(Dataset excerpt)
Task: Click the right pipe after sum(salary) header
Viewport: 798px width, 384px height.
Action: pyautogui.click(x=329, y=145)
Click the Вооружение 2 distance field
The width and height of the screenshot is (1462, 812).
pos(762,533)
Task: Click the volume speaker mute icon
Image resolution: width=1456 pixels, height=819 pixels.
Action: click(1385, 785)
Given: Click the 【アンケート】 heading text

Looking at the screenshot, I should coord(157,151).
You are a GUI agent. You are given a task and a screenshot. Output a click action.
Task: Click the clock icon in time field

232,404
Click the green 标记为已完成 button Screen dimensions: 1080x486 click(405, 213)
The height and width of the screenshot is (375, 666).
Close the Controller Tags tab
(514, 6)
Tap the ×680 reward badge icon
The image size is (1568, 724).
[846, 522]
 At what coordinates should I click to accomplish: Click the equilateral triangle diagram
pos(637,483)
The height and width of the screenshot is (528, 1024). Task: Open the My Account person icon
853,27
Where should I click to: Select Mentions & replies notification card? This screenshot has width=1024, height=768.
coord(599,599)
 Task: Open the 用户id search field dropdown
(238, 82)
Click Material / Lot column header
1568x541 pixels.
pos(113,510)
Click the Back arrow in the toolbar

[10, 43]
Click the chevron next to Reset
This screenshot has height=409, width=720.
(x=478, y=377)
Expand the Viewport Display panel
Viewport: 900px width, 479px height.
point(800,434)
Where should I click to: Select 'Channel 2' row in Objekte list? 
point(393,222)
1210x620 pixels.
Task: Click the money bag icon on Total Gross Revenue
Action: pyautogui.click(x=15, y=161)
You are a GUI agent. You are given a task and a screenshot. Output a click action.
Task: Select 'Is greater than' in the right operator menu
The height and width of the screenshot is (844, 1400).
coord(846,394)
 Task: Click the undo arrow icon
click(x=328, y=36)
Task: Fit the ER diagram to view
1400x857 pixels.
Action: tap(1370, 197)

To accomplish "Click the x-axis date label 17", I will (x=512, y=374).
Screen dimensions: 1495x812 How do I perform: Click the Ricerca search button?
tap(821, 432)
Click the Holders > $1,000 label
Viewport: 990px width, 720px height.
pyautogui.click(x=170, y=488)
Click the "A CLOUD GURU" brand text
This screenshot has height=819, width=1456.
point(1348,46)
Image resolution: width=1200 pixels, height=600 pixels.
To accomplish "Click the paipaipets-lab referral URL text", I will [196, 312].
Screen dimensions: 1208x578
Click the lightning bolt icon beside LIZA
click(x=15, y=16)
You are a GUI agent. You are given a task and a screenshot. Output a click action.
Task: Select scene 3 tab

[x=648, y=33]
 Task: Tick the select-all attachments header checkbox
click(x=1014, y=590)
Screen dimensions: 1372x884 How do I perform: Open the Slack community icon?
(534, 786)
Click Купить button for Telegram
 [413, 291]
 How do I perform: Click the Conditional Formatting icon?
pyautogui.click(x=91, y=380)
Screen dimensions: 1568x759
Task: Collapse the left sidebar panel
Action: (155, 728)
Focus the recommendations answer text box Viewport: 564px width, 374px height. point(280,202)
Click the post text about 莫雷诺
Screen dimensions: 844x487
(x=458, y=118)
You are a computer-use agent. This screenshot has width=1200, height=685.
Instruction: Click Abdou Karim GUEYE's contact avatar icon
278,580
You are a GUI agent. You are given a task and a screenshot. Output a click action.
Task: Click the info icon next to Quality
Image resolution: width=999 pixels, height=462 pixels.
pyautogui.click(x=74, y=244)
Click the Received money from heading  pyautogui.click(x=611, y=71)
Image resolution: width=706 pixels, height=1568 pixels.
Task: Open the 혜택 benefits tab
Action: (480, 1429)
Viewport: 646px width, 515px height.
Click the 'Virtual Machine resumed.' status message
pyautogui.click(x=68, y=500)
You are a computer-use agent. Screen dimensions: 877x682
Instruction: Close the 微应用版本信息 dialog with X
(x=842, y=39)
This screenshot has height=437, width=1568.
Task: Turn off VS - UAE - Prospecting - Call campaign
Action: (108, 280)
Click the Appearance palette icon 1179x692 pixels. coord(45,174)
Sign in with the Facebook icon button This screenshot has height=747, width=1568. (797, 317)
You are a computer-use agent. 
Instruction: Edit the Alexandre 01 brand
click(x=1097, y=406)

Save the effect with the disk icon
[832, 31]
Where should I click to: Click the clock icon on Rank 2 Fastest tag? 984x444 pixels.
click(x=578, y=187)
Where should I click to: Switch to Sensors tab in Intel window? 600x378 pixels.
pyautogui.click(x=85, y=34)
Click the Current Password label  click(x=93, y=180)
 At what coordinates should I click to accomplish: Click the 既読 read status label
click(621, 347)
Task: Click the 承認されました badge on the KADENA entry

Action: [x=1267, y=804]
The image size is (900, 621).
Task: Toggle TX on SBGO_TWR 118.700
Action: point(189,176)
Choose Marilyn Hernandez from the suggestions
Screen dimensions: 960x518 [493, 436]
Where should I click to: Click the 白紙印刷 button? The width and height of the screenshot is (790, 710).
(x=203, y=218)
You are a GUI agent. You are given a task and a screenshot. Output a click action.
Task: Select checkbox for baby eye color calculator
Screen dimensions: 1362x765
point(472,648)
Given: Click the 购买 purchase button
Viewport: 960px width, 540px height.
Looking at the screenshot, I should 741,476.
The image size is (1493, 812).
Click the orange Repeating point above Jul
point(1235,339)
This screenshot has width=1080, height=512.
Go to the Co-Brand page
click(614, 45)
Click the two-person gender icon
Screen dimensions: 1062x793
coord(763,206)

* _Goal_
Retype the material above line for line, with no changes.

* _Answer to this exercise_
Task: Click the right pipe after sum(salary) header
Viewport: 798px width, 384px height.
Action: pyautogui.click(x=329, y=145)
Click the Вооружение 2 distance field
The width and height of the screenshot is (1462, 812).
pos(762,533)
Task: Click the volume speaker mute icon
Image resolution: width=1456 pixels, height=819 pixels.
Action: click(1385, 785)
Given: Click the 【アンケート】 heading text

Looking at the screenshot, I should coord(157,151).
You are a GUI agent. You are given a task and a screenshot. Output a click action.
Task: Click the clock icon in time field

232,404
Click the green 标记为已完成 button Screen dimensions: 1080x486 click(405, 213)
The height and width of the screenshot is (375, 666).
Close the Controller Tags tab
(514, 6)
Tap the ×680 reward badge icon
The image size is (1568, 724).
[846, 522]
 At what coordinates should I click to accomplish: Click the equilateral triangle diagram
pos(637,483)
The height and width of the screenshot is (528, 1024). Task: Open the My Account person icon
853,27
Where should I click to: Select Mentions & replies notification card? This screenshot has width=1024, height=768.
coord(599,599)
 Task: Open the 用户id search field dropdown
(238, 82)
Click Material / Lot column header
1568x541 pixels.
pos(113,510)
Click the Back arrow in the toolbar

[10, 43]
Click the chevron next to Reset
This screenshot has height=409, width=720.
(x=478, y=377)
Expand the Viewport Display panel
Viewport: 900px width, 479px height.
point(800,434)
Where should I click to: Select 'Channel 2' row in Objekte list? 
point(393,222)
1210x620 pixels.
Task: Click the money bag icon on Total Gross Revenue
Action: pyautogui.click(x=15, y=161)
You are a GUI agent. You are given a task and a screenshot. Output a click action.
Task: Select 'Is greater than' in the right operator menu
The height and width of the screenshot is (844, 1400).
coord(846,394)
 Task: Click the undo arrow icon
click(x=328, y=36)
Task: Fit the ER diagram to view
1400x857 pixels.
Action: tap(1370, 197)

To accomplish "Click the x-axis date label 17", I will (x=512, y=374).
Screen dimensions: 1495x812 How do I perform: Click the Ricerca search button?
tap(821, 432)
Click the Holders > $1,000 label
Viewport: 990px width, 720px height.
pyautogui.click(x=170, y=488)
Click the "A CLOUD GURU" brand text
This screenshot has height=819, width=1456.
point(1348,46)
Image resolution: width=1200 pixels, height=600 pixels.
To accomplish "Click the paipaipets-lab referral URL text", I will [196, 312].
Screen dimensions: 1208x578
Click the lightning bolt icon beside LIZA
click(x=15, y=16)
You are a GUI agent. You are given a task and a screenshot. Output a click action.
Task: Select scene 3 tab

[x=648, y=33]
 Task: Tick the select-all attachments header checkbox
click(x=1014, y=590)
Screen dimensions: 1372x884 How do I perform: Open the Slack community icon?
(534, 786)
Click Купить button for Telegram
 [413, 291]
 How do I perform: Click the Conditional Formatting icon?
pyautogui.click(x=91, y=380)
Screen dimensions: 1568x759
Task: Collapse the left sidebar panel
Action: (155, 728)
Focus the recommendations answer text box Viewport: 564px width, 374px height. point(280,202)
Click the post text about 莫雷诺
Screen dimensions: 844x487
(x=458, y=118)
You are a computer-use agent. This screenshot has width=1200, height=685.
Instruction: Click Abdou Karim GUEYE's contact avatar icon
278,580
You are a GUI agent. You are given a task and a screenshot. Output a click action.
Task: Click the info icon next to Quality
Image resolution: width=999 pixels, height=462 pixels.
pyautogui.click(x=74, y=244)
Click the Received money from heading  pyautogui.click(x=611, y=71)
Image resolution: width=706 pixels, height=1568 pixels.
Task: Open the 혜택 benefits tab
Action: (480, 1429)
Viewport: 646px width, 515px height.
Click the 'Virtual Machine resumed.' status message
pyautogui.click(x=68, y=500)
You are a computer-use agent. Screen dimensions: 877x682
Instruction: Close the 微应用版本信息 dialog with X
(x=842, y=39)
This screenshot has height=437, width=1568.
Task: Turn off VS - UAE - Prospecting - Call campaign
Action: (108, 280)
Click the Appearance palette icon 1179x692 pixels. coord(45,174)
Sign in with the Facebook icon button This screenshot has height=747, width=1568. (797, 317)
You are a computer-use agent. 
Instruction: Edit the Alexandre 01 brand
click(x=1097, y=406)

Save the effect with the disk icon
[832, 31]
Where should I click to: Click the clock icon on Rank 2 Fastest tag? 984x444 pixels.
click(x=578, y=187)
Where should I click to: Switch to Sensors tab in Intel window? 600x378 pixels.
pyautogui.click(x=85, y=34)
Click the Current Password label  click(x=93, y=180)
 At what coordinates should I click to accomplish: Click the 既読 read status label
click(621, 347)
Task: Click the 承認されました badge on the KADENA entry

Action: [x=1267, y=804]
The image size is (900, 621).
Task: Toggle TX on SBGO_TWR 118.700
Action: point(189,176)
Choose Marilyn Hernandez from the suggestions
Screen dimensions: 960x518 [493, 436]
Where should I click to: Click the 白紙印刷 button? The width and height of the screenshot is (790, 710).
(x=203, y=218)
You are a GUI agent. You are given a task and a screenshot. Output a click action.
Task: Select checkbox for baby eye color calculator
Screen dimensions: 1362x765
point(472,648)
Given: Click the 购买 purchase button
Viewport: 960px width, 540px height.
Looking at the screenshot, I should 741,476.
The image size is (1493, 812).
Click the orange Repeating point above Jul
point(1235,339)
This screenshot has width=1080, height=512.
Go to the Co-Brand page
click(614, 45)
Click the two-person gender icon
Screen dimensions: 1062x793
coord(763,206)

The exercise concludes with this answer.